Panic radio, H.G. Wells meets Orson Welles
George Orson Welles was bedecked with the "genius" label almost from birth. Underneath, in parentheses could also have been the French "L'enfant Terrible." Born in Kenosha, Wisconsin in 1915, the son of a part time alcoholic inventor and a talented pianist, who died when he was six (his father died when Orson was fifteen), Welles had a troubled, turbulent childhood until the age of eleven when he was enrolled in the highly progressive Todd School for Boys in Woodstock, Illinois. There, given practically the run of the drama department, he wrote, directed, produced, and acted in everything from nativities (he played the Virgin Mary) to Shakespeare's Julius Caesar in which he played both Antony and Cassius so effectively the production was disqualified from a drama competition for cheating (the use of ringers).

Run for your lives, the Martians have landed!
His first professional roles came at the age of sixteen when, on a vacation in Ireland to paint,  American actress, Catherine Cornell, tagged him for her touring company of Romeo and Juliet. He played Mercutio, and later, on Broadway, playing both Chorus and Tybalt. His deep, resonate voice won him roles both on stage and in radio during the thirties, most notably in the famous The Shadow. He was so busy he was often unceremoniously dumped into an ambulance to get him from one job to another on time.
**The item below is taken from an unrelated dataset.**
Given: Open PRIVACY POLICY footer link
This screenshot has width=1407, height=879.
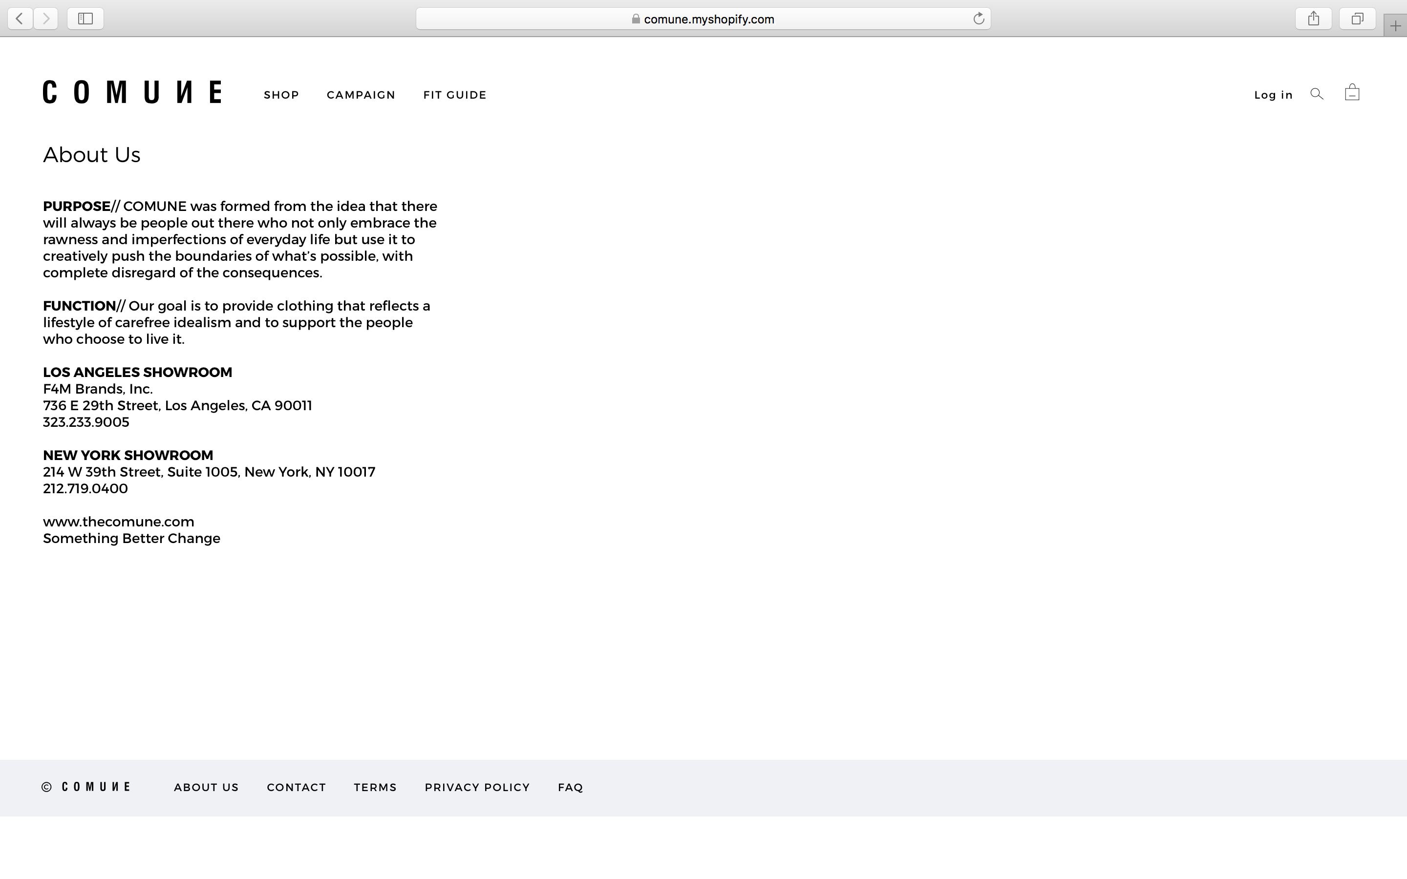Looking at the screenshot, I should pos(477,787).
Working for the Federal Theater Projects he learned the arts and crafts of directing, staging such innovations as the first all-Negro production of Macbeth in a Haitian setting. In 1937, he founded his Mercury Theater Players and opened with a modern-dress version of Julius Caesar which drew bold comparisons to Fascist Italy of the time. But it was his 1938 Halloween radio production, War of the Worlds (above, left), about a Martian invasion of New Jersey which brought his name to national prominence; and despite disclaimers at the beginning, was so realistic it caused a national panic (above).
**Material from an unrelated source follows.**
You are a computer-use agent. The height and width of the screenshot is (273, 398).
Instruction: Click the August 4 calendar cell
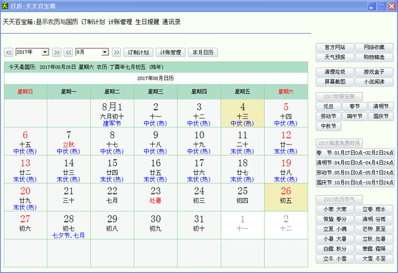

Three Oscar nominations, one win.
Three years later, in 1941, Orson Welles was in Hollywood with carte-blanche to do just about anything he wanted with the film medium. What he did was Citizen Kane (right), a thinly disguised film biography of William Randolph Hearst. So devastating was his portrayal of Kane, the script which he co-wrote with Herman Mankiewicz, and the cutting-edge film techniques he employed as the film's director, he was nominated in three categories for an Academy Award. He and Mankiewicz won for their script.  Enormous pressures were put on RKO not to even release the film (principally by the Hearst media monolith); and while it was a critical success, it was never a box-office hit.

No other single individual ever mastered
virtually all aspects of the dramatic arts.
Welles went on to direct and perform in over forty productions during the next twenty years, among them such classics as The Magnificent Ambersons (1942), Jane Eyre (1942), The Third Man (1949), Othello (1952, left), Touch of Evil (1957), and Chimes at Midnight/Falstaff (1966).  Add to that work as an actor or narrator in another 42 films, everything from Canterbury Tales to Bugs Bunny Cartoons. Awards flooded his last years--an honorary Oscar in 1970, a Life Achievement Award in 1975 from the American Film Institute, the French Legion of Honor in 1982, and The Directors Guild's D. W.  Griffith Award in 1984. Yet, ironically, he may be best remembered for his "We will sell no wine before its time" TV commercial for Paul Masson wines, or for his 300-pound bulk. Welles died of a heart attack in 1985. Friends complained in his later years, that those in Hollywood most willing to applaud his accomplishments were the same ones who wouldn't give him a job. But perhaps his greatest contribution to the arts came from the fact that his work probably inspired more filmmakers than that of anyone since D. W.  Griffith.  And not only that, he was also known to be quite a good painter.